For four years, without respite, one phrase was constantly hurled at us with the utmost disdain. ‘Ideological purity’. Meaning: stop fighting for your beliefs, go for the bare minimum, do what is pragmatic. Do not scare the horses, work within the Overton window, daren’t dream for more, respect the status quo. Like Blair did, like Milliband tried to do, like every leader must do: compromise, triangulate, know your place.
It is notable how the Right never gets asked to compromise. No one came to Cameron and accused him of ideological purity due to his pursuit of austerity. Nor were the Leavers — those supposed maverick spirits who turned politics upside down — told they should be more moderate. They are resented — of course they are, and very passionately — but never told what to do. Never ever accused of wanting too much, of being unrealistic, never told to think small.
Yet the Left was constantly told it is going too far. Prioritising ideology over people’s lives. ‘Why don’t you want to just help the poor and the workers, people who need a Labour government, a little’ — the cry goes. ‘Do the bare minimum and they will thank you for it. Don’t try to fix anything structural, you will scare Middle England. Your damn principles…’ and so on. And, needless to say, this accusation of wanting too much was one Corbyn faced from the start.
Years passed. The new (in reality quite old) Labour views took hold; people started talking about nationalisation, stronger unions, market interference with a lot more confidence than before. It turned out that, actually, people liked the idea of public ownership. They didn’t all share the view that the poor have to suffer in order to encourage them to work harder whilst the rich had to be given tax breaks to encourage them to do the same. It did help that most of Labour’s suggestions were already standard practice on the continent. Practical and with appeal: what more could one ask?

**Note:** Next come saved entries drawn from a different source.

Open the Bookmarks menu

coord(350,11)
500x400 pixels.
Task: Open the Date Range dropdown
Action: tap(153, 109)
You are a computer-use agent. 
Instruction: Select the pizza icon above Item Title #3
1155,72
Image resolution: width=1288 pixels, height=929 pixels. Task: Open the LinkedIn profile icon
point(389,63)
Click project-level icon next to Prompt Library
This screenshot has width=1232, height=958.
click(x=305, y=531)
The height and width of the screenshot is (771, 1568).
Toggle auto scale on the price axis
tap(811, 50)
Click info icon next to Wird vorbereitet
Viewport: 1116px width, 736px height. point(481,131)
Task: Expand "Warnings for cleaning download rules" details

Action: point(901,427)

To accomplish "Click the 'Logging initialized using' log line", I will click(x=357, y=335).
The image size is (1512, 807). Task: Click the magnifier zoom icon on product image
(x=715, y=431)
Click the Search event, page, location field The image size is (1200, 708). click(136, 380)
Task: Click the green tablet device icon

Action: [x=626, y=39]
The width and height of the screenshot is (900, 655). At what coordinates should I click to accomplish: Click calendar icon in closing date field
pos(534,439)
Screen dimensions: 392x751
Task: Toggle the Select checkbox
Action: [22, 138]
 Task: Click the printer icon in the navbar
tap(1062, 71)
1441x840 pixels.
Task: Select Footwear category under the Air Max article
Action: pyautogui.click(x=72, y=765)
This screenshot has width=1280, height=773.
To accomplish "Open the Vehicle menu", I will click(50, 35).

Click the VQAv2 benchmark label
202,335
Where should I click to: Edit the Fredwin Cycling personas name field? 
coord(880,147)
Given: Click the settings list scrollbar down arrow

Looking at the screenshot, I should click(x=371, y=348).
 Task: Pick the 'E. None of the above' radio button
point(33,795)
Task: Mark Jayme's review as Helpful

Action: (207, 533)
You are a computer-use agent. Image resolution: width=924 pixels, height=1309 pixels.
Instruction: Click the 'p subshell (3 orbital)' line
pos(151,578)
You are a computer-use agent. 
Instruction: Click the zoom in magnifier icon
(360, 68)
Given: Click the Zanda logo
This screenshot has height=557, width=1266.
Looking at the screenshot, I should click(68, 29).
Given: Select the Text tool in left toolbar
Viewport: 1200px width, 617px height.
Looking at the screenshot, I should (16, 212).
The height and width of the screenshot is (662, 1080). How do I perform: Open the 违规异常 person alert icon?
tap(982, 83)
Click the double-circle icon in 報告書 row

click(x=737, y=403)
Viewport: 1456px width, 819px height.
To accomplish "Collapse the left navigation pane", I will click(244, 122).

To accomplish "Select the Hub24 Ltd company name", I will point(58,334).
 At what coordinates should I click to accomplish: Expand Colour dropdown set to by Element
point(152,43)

The media didn’t give up and feverishly raved about all this being the immediate onset of Communism. Yet, the ideological purity jibes mostly stopped. And then something strange happened.
The Tories decided to make the current general election about getting Brexit done. This left many Leavers— in particular Labour leavers — with a choice. Do you embrace ideological purity of Brexit with the Tories or the pragmatic unifying strategy of a second referendum with Labour? As Labour became the pragmatic choice, Conservatives became the ideological. The sight of disabled people and their carers choosing Brexit over the NHS, prioritising an ideal over what keeps them alive, speaks for this only too clearly. These people have lost hope of a better life in a better society, may not even care if they live or die and so feel free to expend themselves on a Brexit pipe dream before they fizzle out.
This is territory unfamiliar to Labour. It used to be guided by a belief in a better world, in social contracts, in certain ways of organising a society, but is now faced by other people’s ideological belief in Brexit. From years of triangulation and compromise, Labour are by now used to justifying every bit of spending, to trying to motivate every line in the manifesto — yet that will not work on someone who believes in Brexit no matter what the cost, who is intent on making a last stand on the burning deck for it.
The fate of the election now seems to hinge on breaking that ideological stranglehold, breaking the link that has formed in people’s minds between the EU and the deprivation in their local area, their own precarious situations. This link has been honed and strengthened by many years of tabloid anti-EU (and anti-immigrant) propaganda. It is also about transmitting some of the hope that is so evident among the newer, younger, Labour supporters onto those former Labour voters.